— Start Selected text —

Google EbookstoreGoogle has finally announced officially its Google Books for the Android Marketplace. This comes 2 months after its venture started into eBooks, and the Google eBookstore.  With over three million titles available, Google is now set to be able to rival bookstore giant Amazon and to take on Apple and the iPhone.

To make its new venture even more appealing to everyone, Google ebooks and Google eBookstores will operate with all eBook formats.

All this makes the Google eBookstore another great market for self-publishers to distribute and sell their ebooks through.

How will a self publisher be able to jump on publishing with Google eBooks while it is hot?  First, you will need to create an account with Google (if you don’t already have one) and sign up with Google Books.  Once you have done this, and agreed to terms to allow your books to be listed, you will be allowed to join eBookstore and become a Google Books Partner.

You are able to physically mail your books to Google for scanning or upload them in PDF format.  This is done through the Google Books Partner Program.  *There are different Terms of Service for Google Books and Google eBookstore.   Once you submit your books to Google’s eBookstore, it will be linked back to your Google eBook listing.  You are able to control how much of your book is being shared, and you can change the amount.  20% is the average amount, but you can adjust that to be higher, or lower.

— End Selected text —
— Start Stored data —

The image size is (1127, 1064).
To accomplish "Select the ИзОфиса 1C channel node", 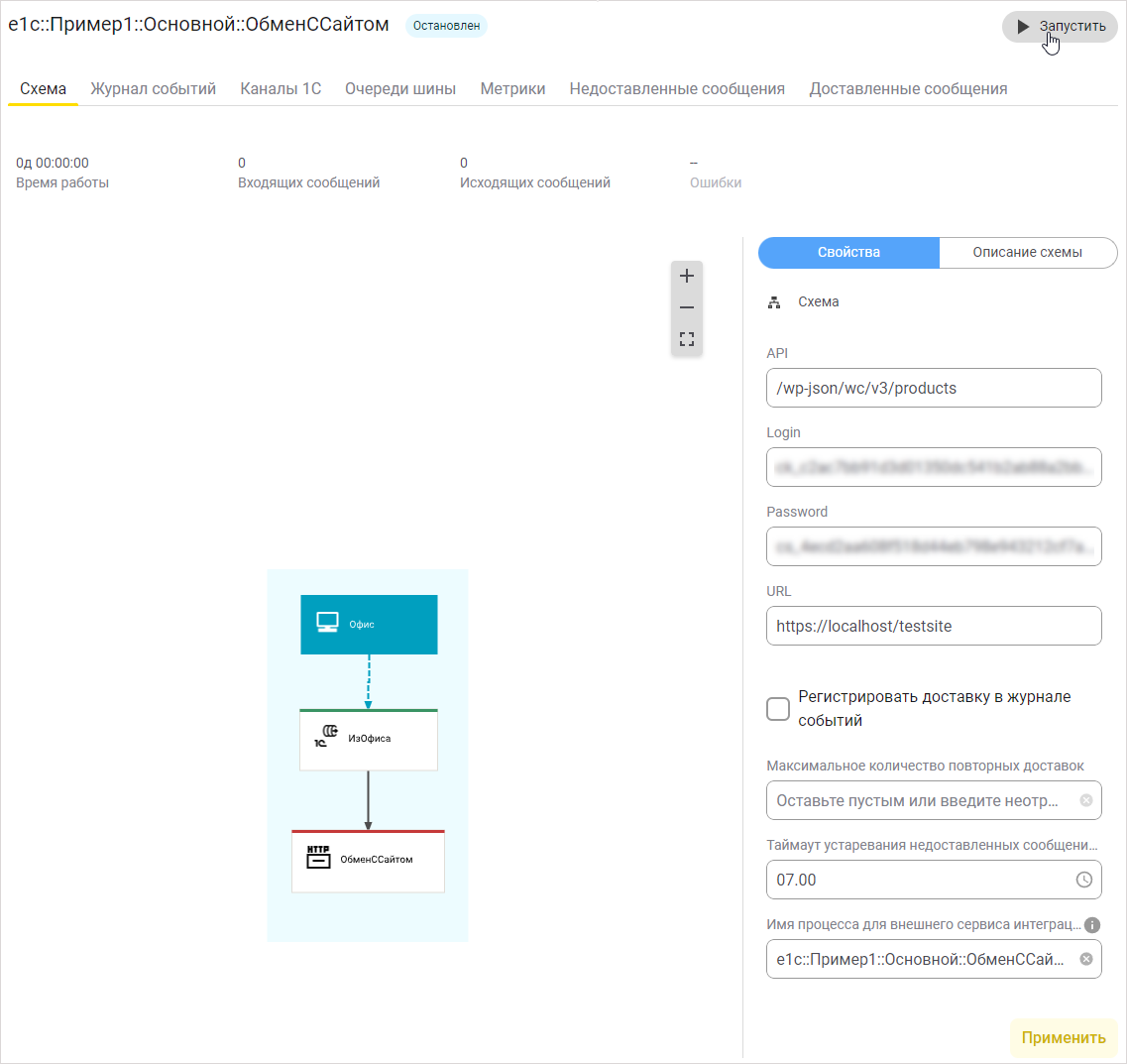I will pos(369,740).
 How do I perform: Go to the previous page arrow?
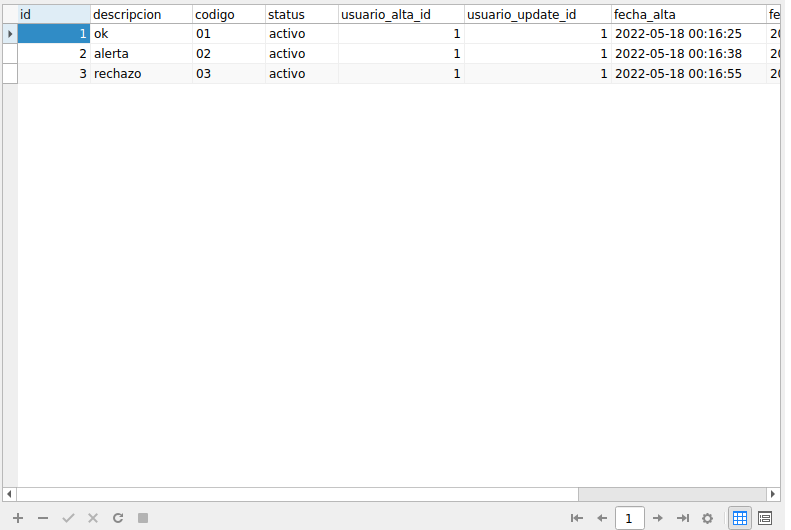tap(602, 518)
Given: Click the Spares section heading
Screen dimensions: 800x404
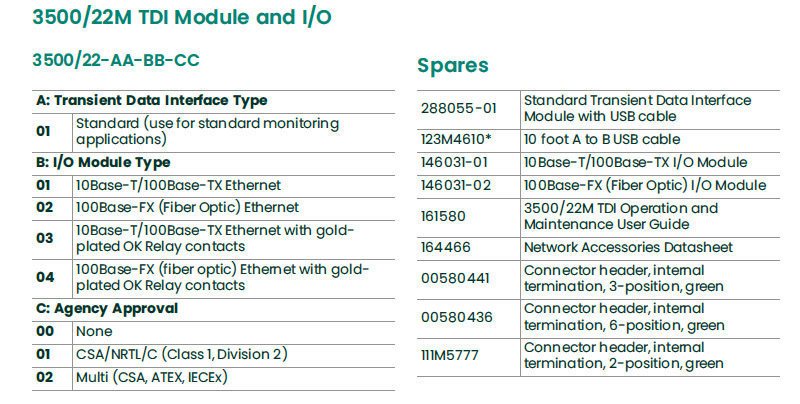Looking at the screenshot, I should pos(452,66).
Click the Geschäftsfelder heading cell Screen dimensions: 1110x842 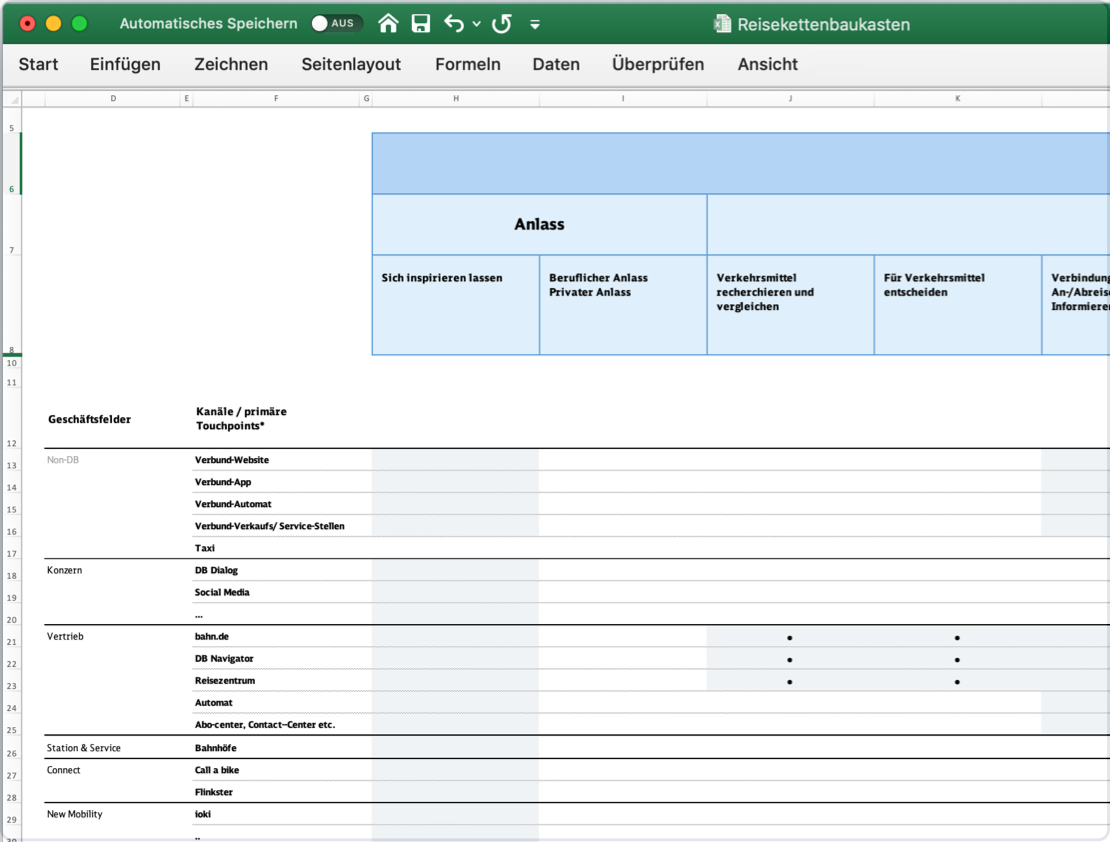(x=89, y=419)
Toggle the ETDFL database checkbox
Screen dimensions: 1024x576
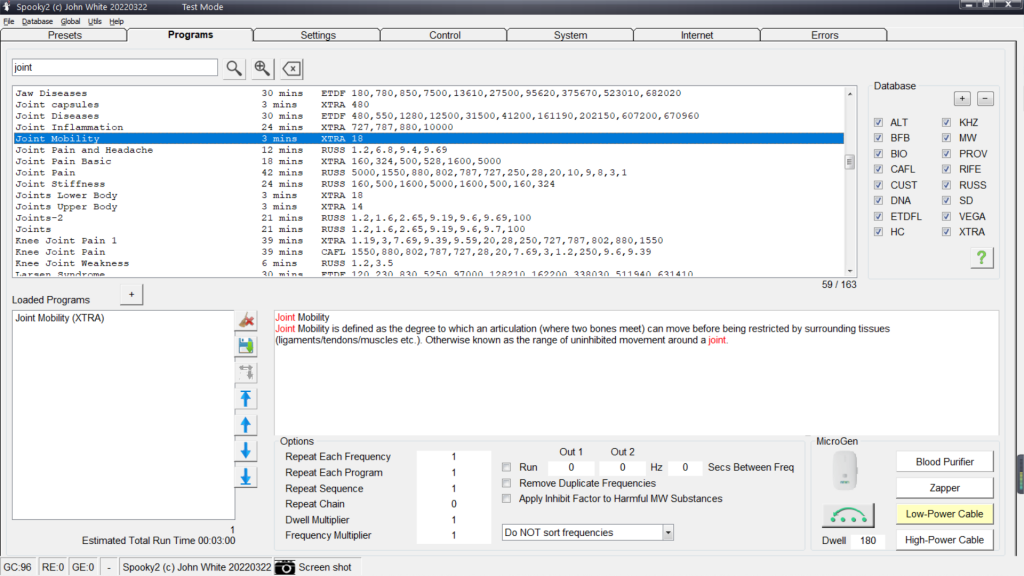(878, 216)
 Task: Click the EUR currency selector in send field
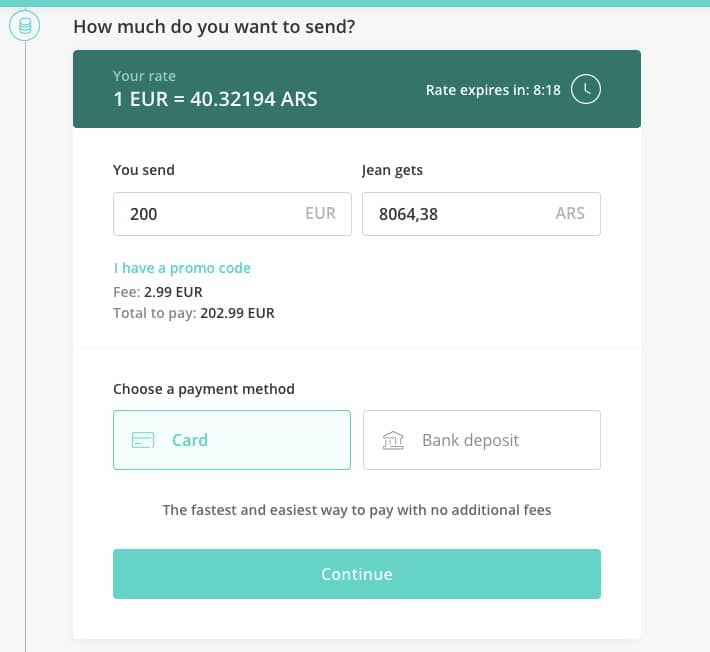320,213
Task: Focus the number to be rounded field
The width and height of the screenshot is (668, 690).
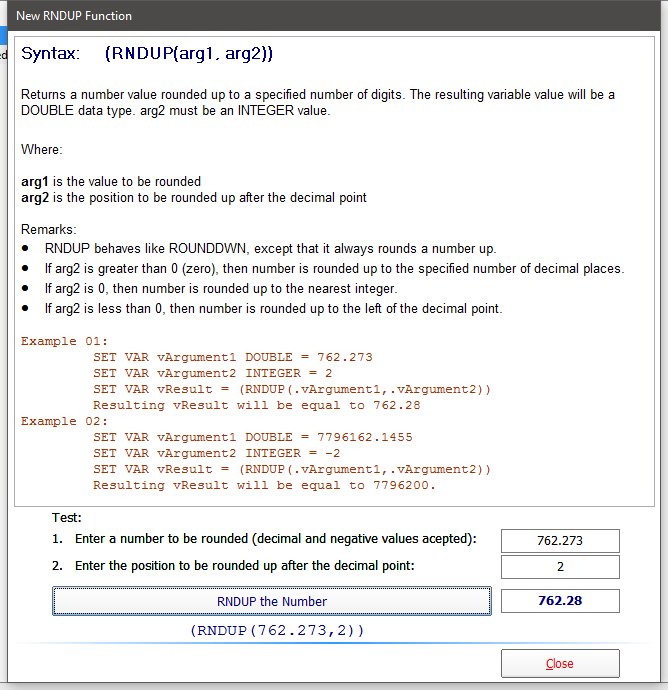Action: coord(559,541)
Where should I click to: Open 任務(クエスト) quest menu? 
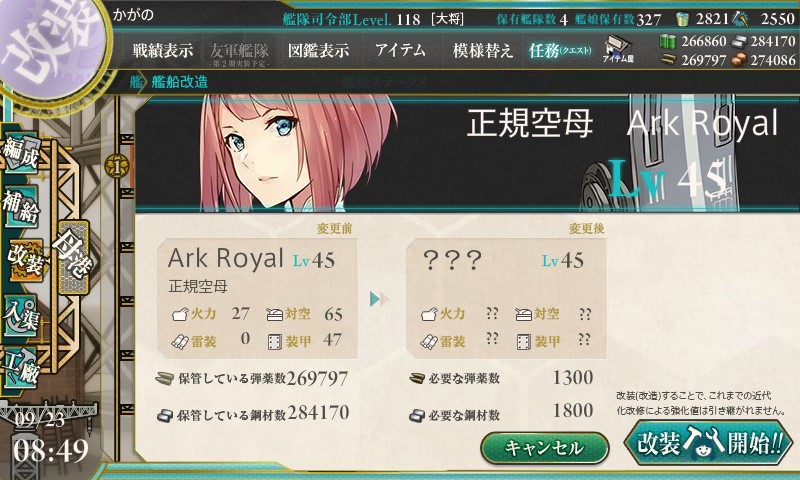pos(560,50)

— End Stored data —

According to the text on Google eBooks, what is the average share of a book that is shared?

20%